The Crown asked Hodgson if he considered how potentially deadly the chokehold could be. Hodgson responded: “I have since reconsidered a lot of things from that night.”
‘I was in a panicked state’
Hodgson appeared on the stand Tuesday in a blue button-up dress shirt and black jacket. He became agitated and defensive with some of the Crown’s cross-examination.
Hodgson told the court he left the party immediately after Winsor fell unconscious, only to return to a friend’s home nearby to watch what was happening through a window.
Around 7:30 that morning, Hodgson left the friend’s home and tried to return to the scene of the house party, but an RCMP officer guarding the home said no one was there.
Hodgson testified that he took a cab back into Iqaluit, stopping at the back of Qikiqtani General Hospital to see “what was going on.”
He then returned home to try and sleep, but was soon awoken by a friend who told him Winsor had died.
Hodgson said he then took $10,000 from his safe and went to the Iqaluit airport to buy a one-way ticket to Ottawa.
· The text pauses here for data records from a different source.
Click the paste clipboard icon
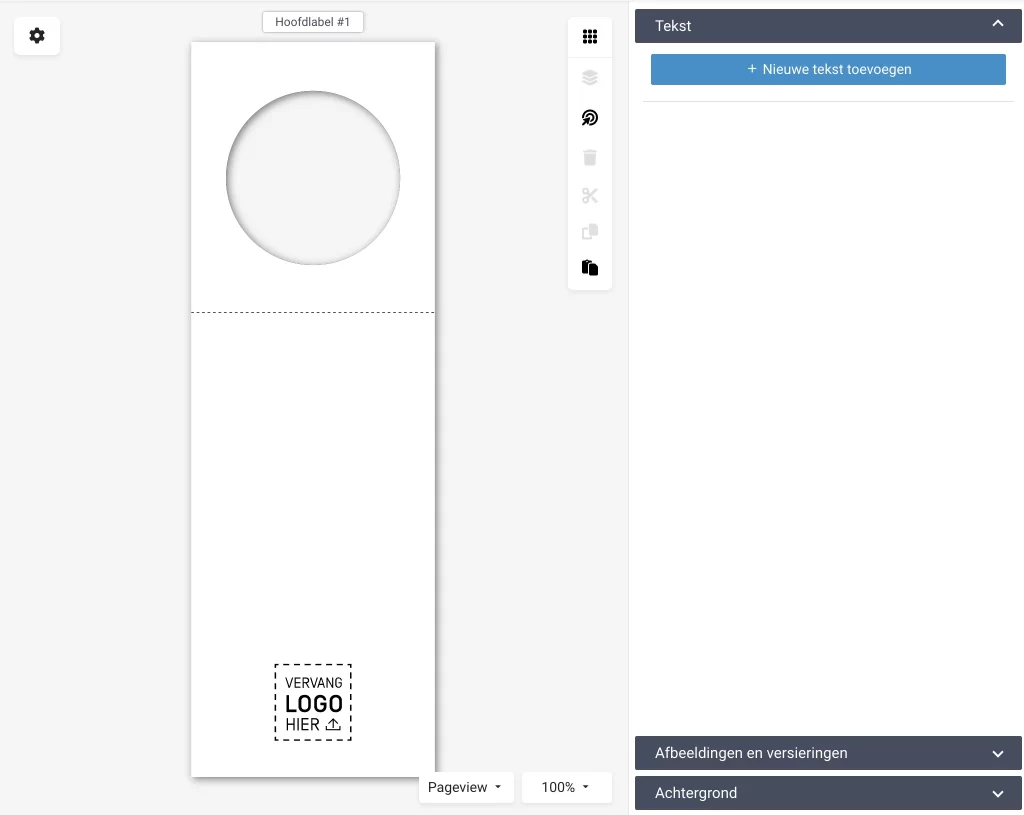This screenshot has width=1024, height=815. [590, 268]
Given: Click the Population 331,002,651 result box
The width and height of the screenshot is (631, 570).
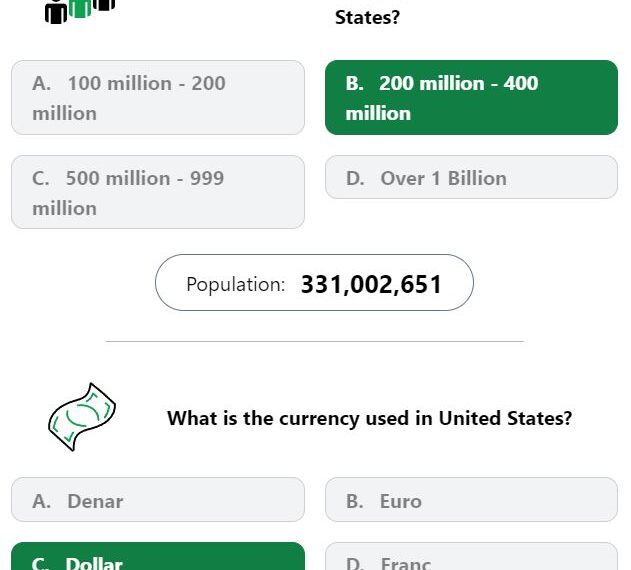Looking at the screenshot, I should 314,283.

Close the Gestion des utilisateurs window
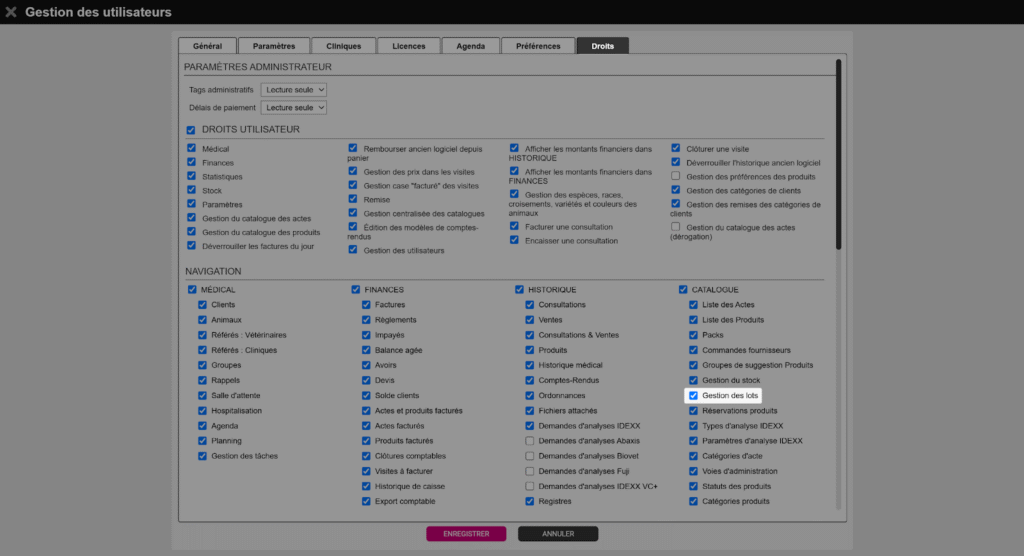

He denied that he was trying to flee.
“I wanted to get a lawyer,” he said. “I was in a panicked state.”
Hodgson was arrested before he made it to the airport’s security line.
The judge-only trial is presided over by Nunavut Justice Susan Charlesworth.
The trial continues Wednesday afternoon from Iqaluit’s courthouse, where it’s being livestreamed to the public.